Among specific principles typically favored by secular humanists, but not necessarily accepted by all humanists, are the following: Secular Humanists are against the egotistical lures of egalitarianism, and for the equal dignity and opportunity of all people. Secular Humanists are against the incitement of the masses toward utopian dreams, and for democracy's methodical ways of cooperative deliberation. Secular Humanists are against the destruction of the environment and other species, and for sustainable increases in quality food and shelter for all peoples. Secular Humanists are against the aggressive use of violence and war, and for the strong defense of the weak and oppressed. Secular Humanists are against the exploitation of low-wage workers, and for capitalism's competition model of encouraging productive labor. Secular Humanists are against the restriction of speech and voluntary association, and for civil inquiry and debate about all ideas and theories.
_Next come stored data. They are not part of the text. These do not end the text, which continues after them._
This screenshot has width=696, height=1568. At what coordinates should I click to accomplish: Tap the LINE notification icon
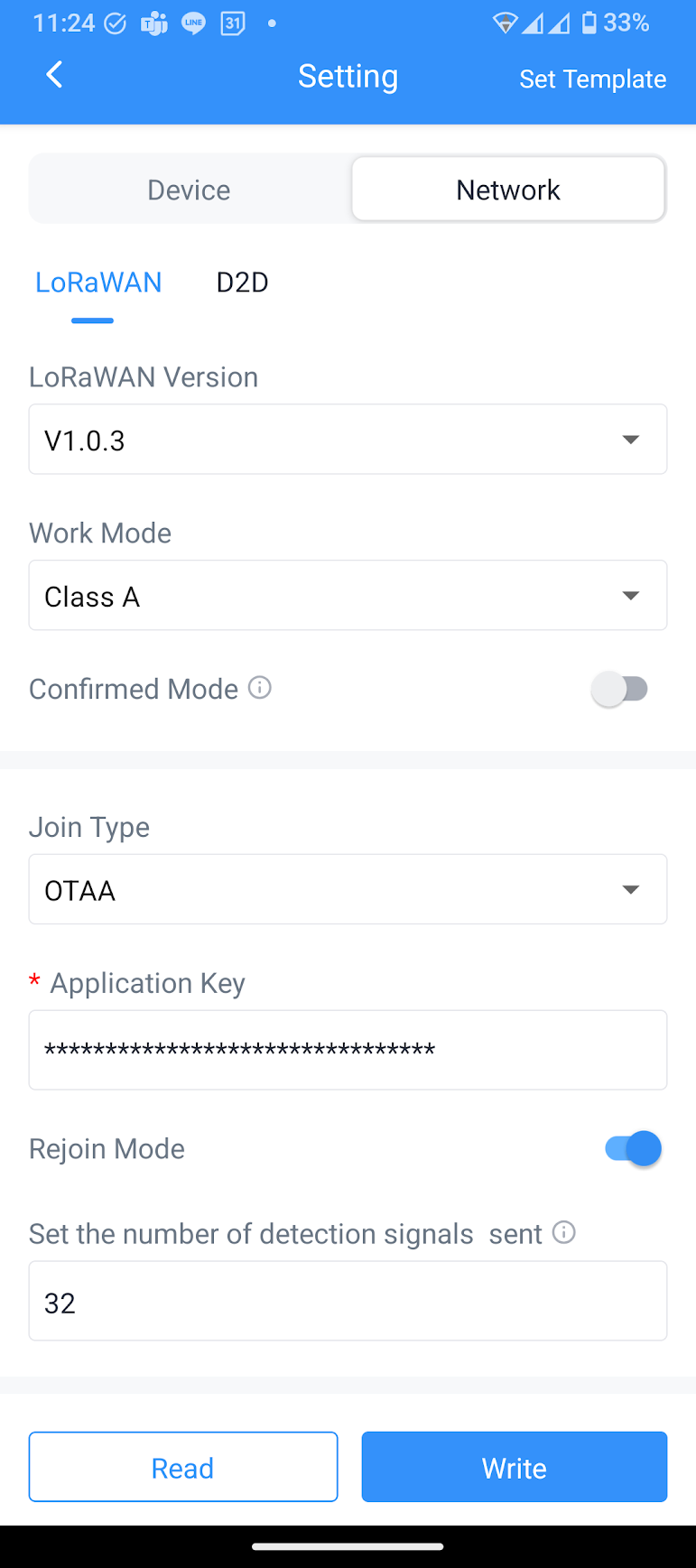coord(193,23)
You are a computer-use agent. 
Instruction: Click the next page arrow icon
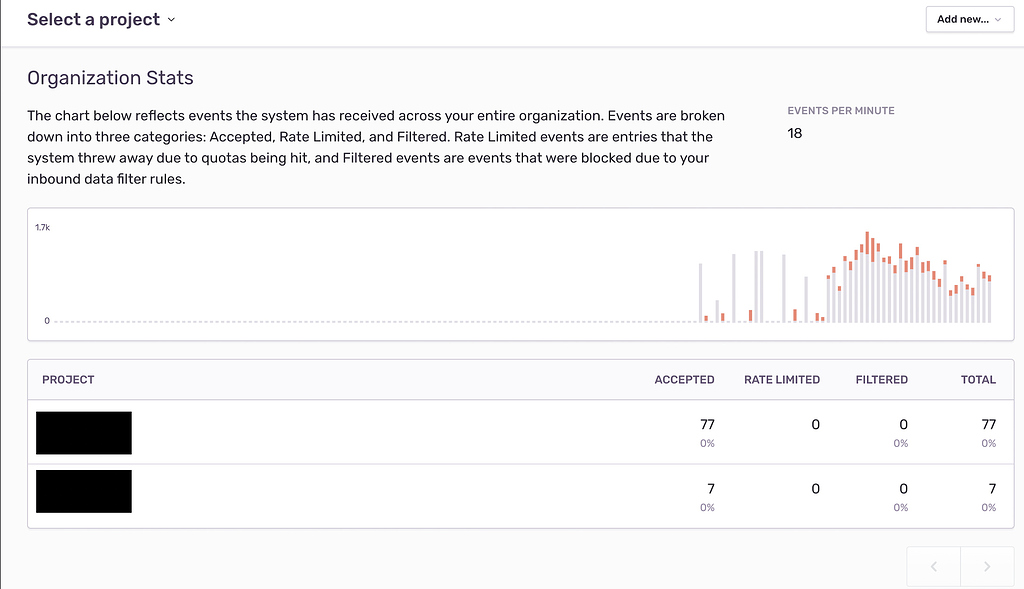pos(987,566)
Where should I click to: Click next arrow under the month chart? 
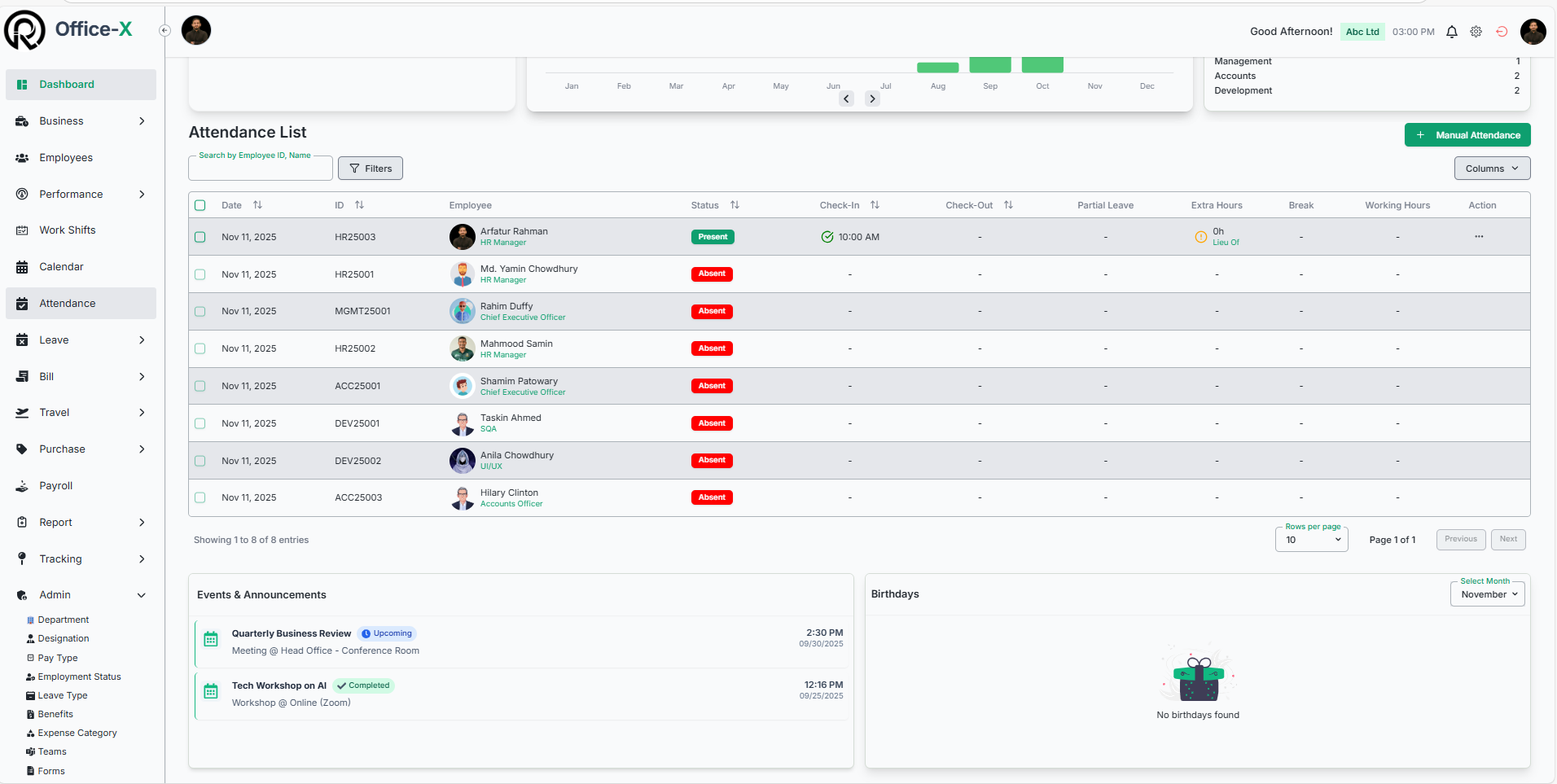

Secular Humanists are against the close-minded tribalism of exclusivist ethnicities, and for the open celebration and sharing of cultural heritages. Secular Humanists are against the domination over politics by religion, and for the freedom of spiritually motivated people to engage in social activism. Secular Humanists are against the hasty destruction of the fetus, and for a woman's right to end a burdensome pregnancy. Secular Humanists are against the artificial prolongation of life for its own sake, and for technologies that sustain quality of life in old age. Secular Humanists are against the design of mutated humans for servicing others, and for genetic solutions to threats to normal health. Secular Humanists are against the diminishment of cultural standards to lowest common levels, and for diverse artistic expression by all cultures and parts of society.